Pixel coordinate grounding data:

--*--

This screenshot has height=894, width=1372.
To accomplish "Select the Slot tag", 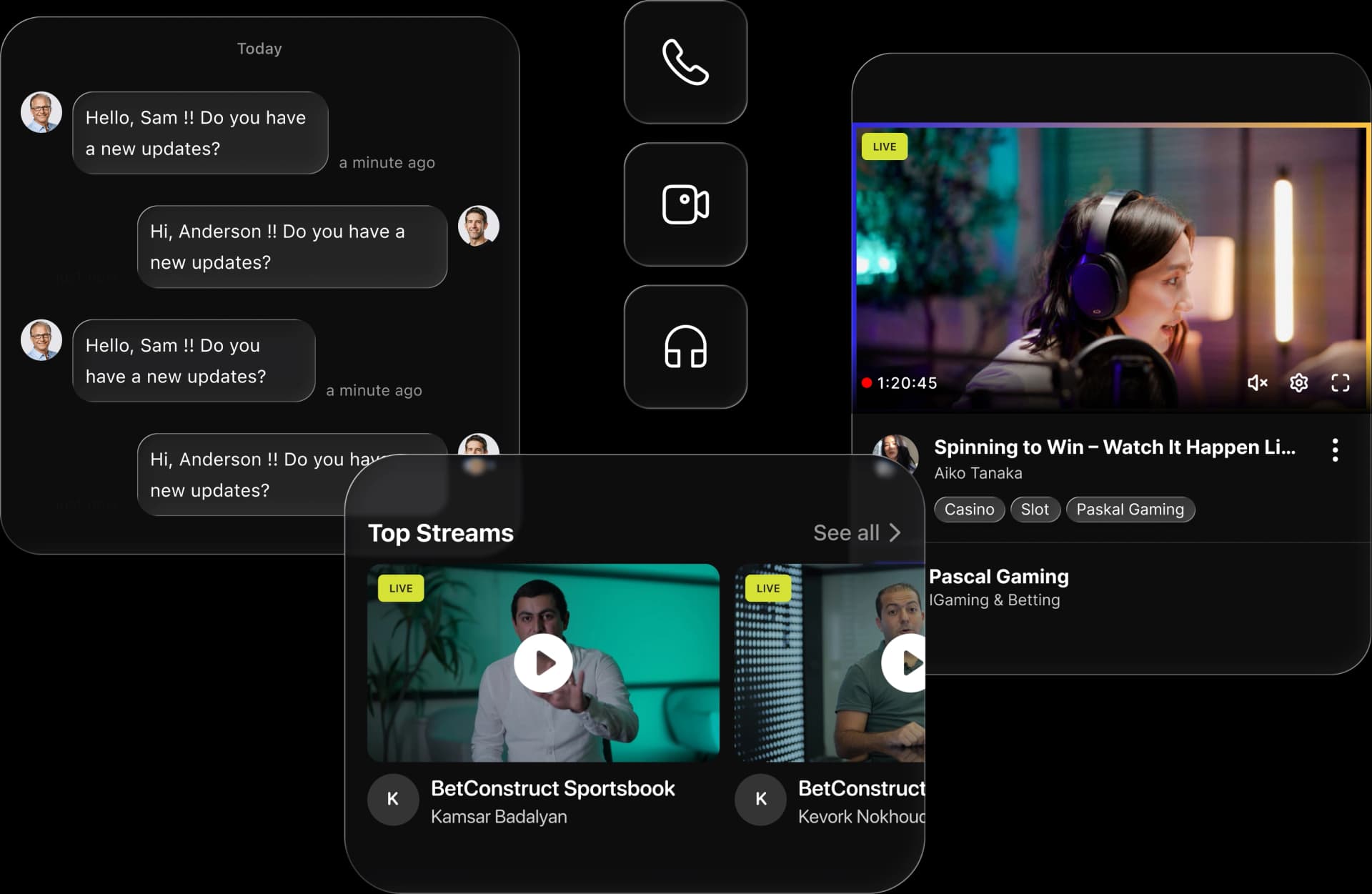I will 1034,510.
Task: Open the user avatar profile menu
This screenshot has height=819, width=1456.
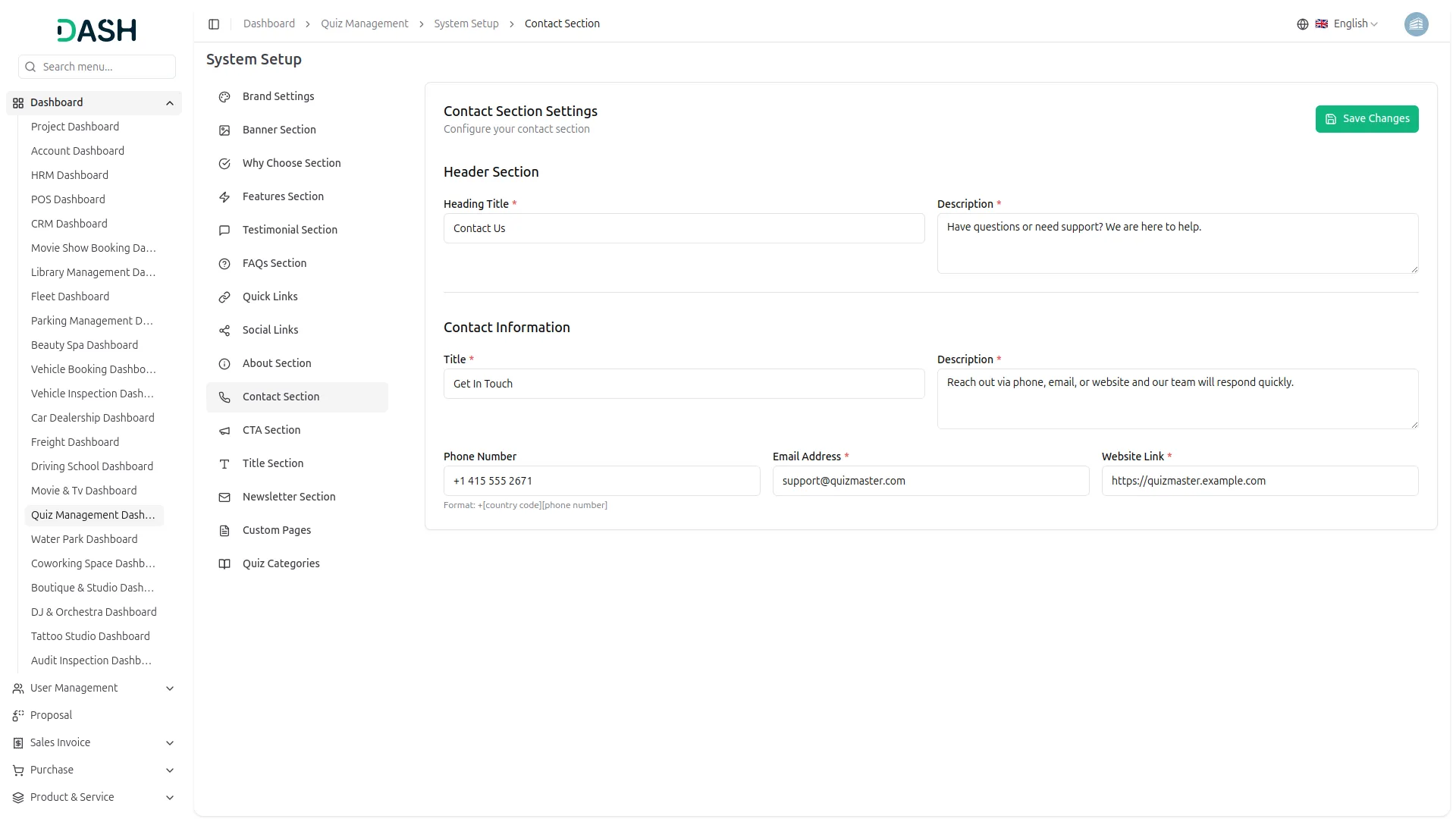Action: click(1416, 24)
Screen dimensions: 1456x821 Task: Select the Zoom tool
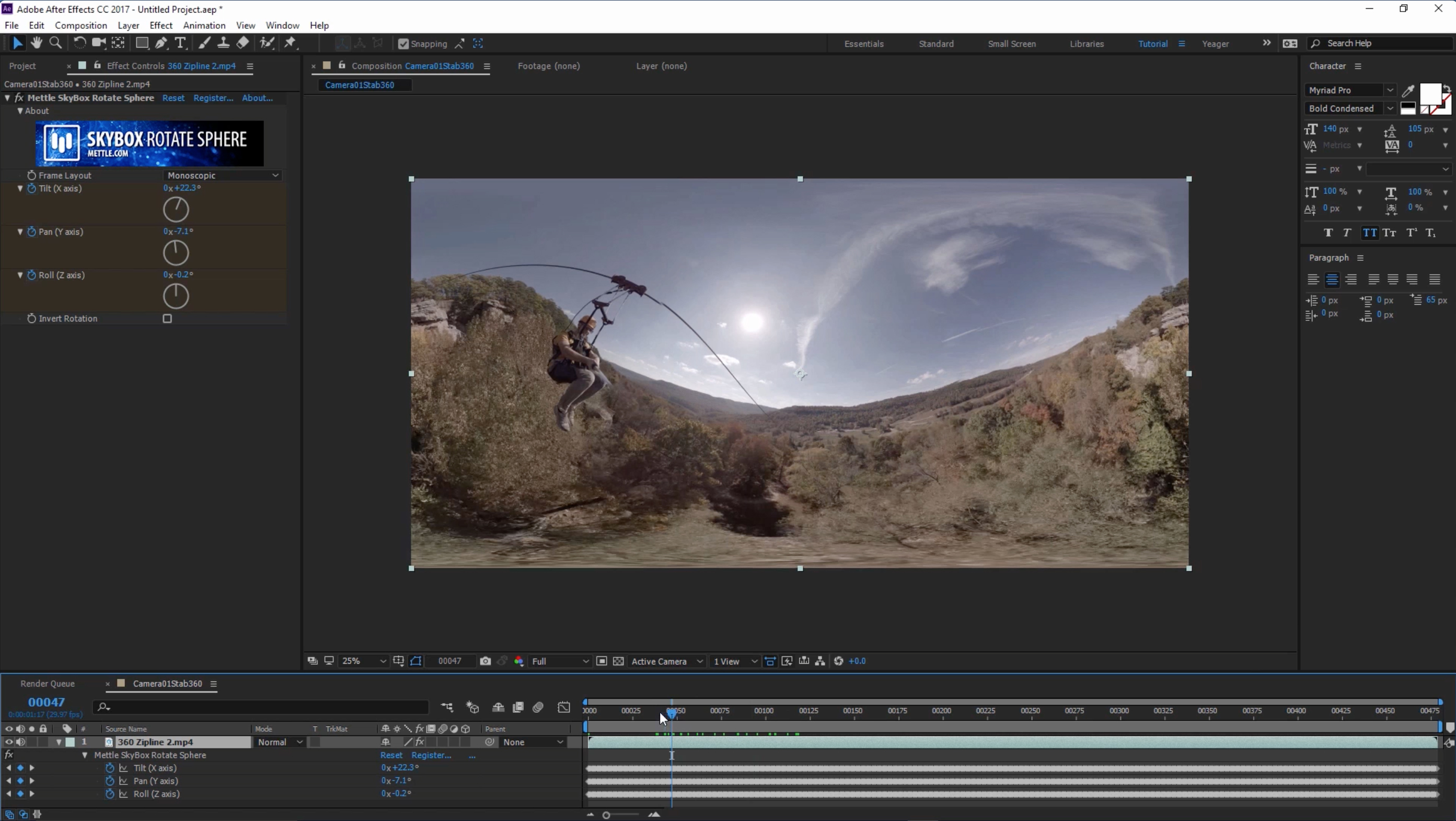55,43
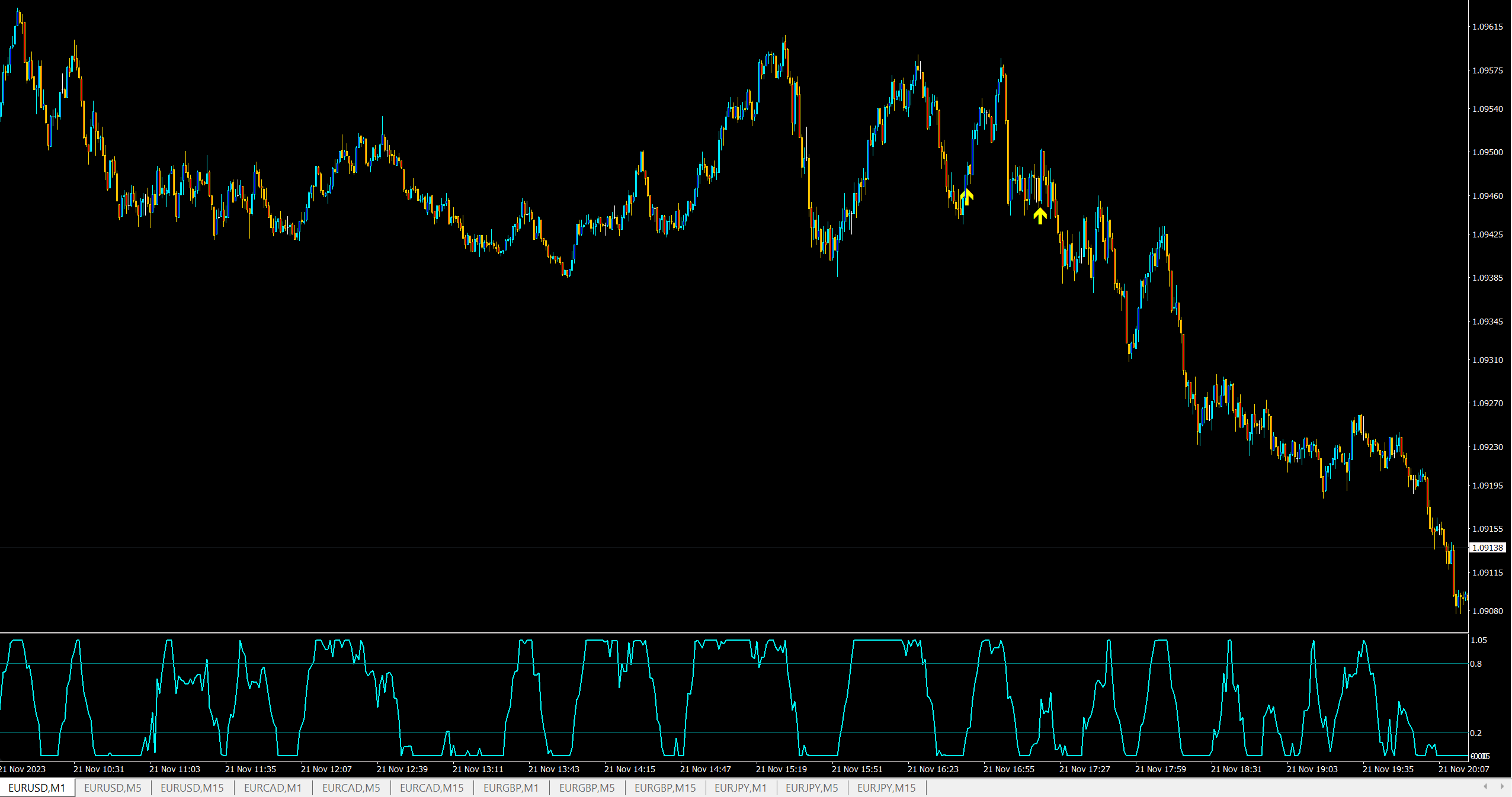1512x797 pixels.
Task: Click the upper yellow buy arrow marker
Action: point(967,197)
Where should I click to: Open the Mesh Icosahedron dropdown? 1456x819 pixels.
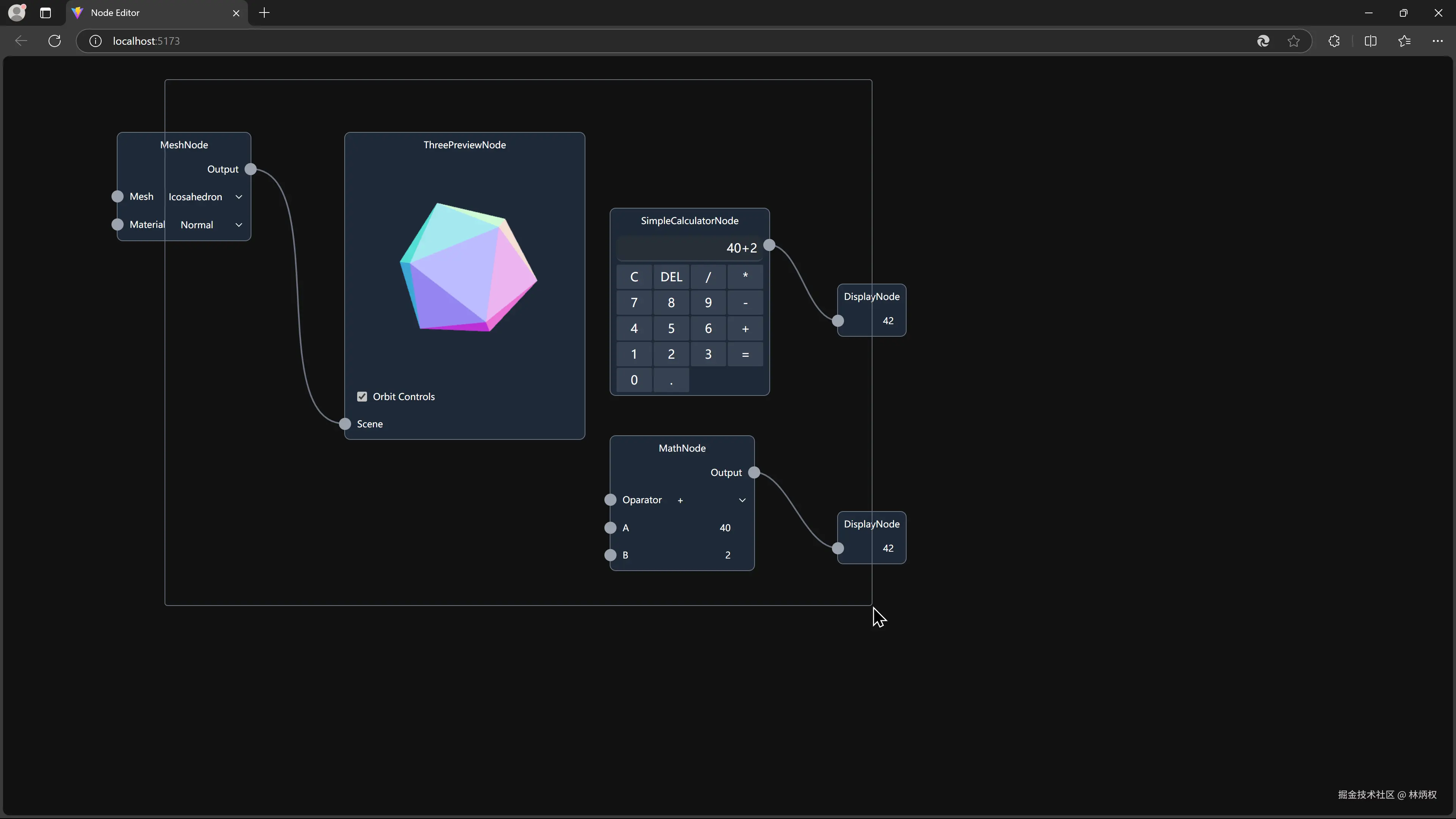[x=205, y=197]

--*--

Exercise:
Exactly the lines from the line containing "Screen dimensions: 1456x821" to the end of the records need to be copied, both ends included, with pictures left out.

Solution to this problem:
Screen dimensions: 1456x821 Task: Select the Zoom tool
55,43
1512x797 pixels.
Task: Click the upper yellow buy arrow marker
Action: point(967,197)
Where should I click to: Open the Mesh Icosahedron dropdown? 1456x819 pixels.
[x=205, y=197]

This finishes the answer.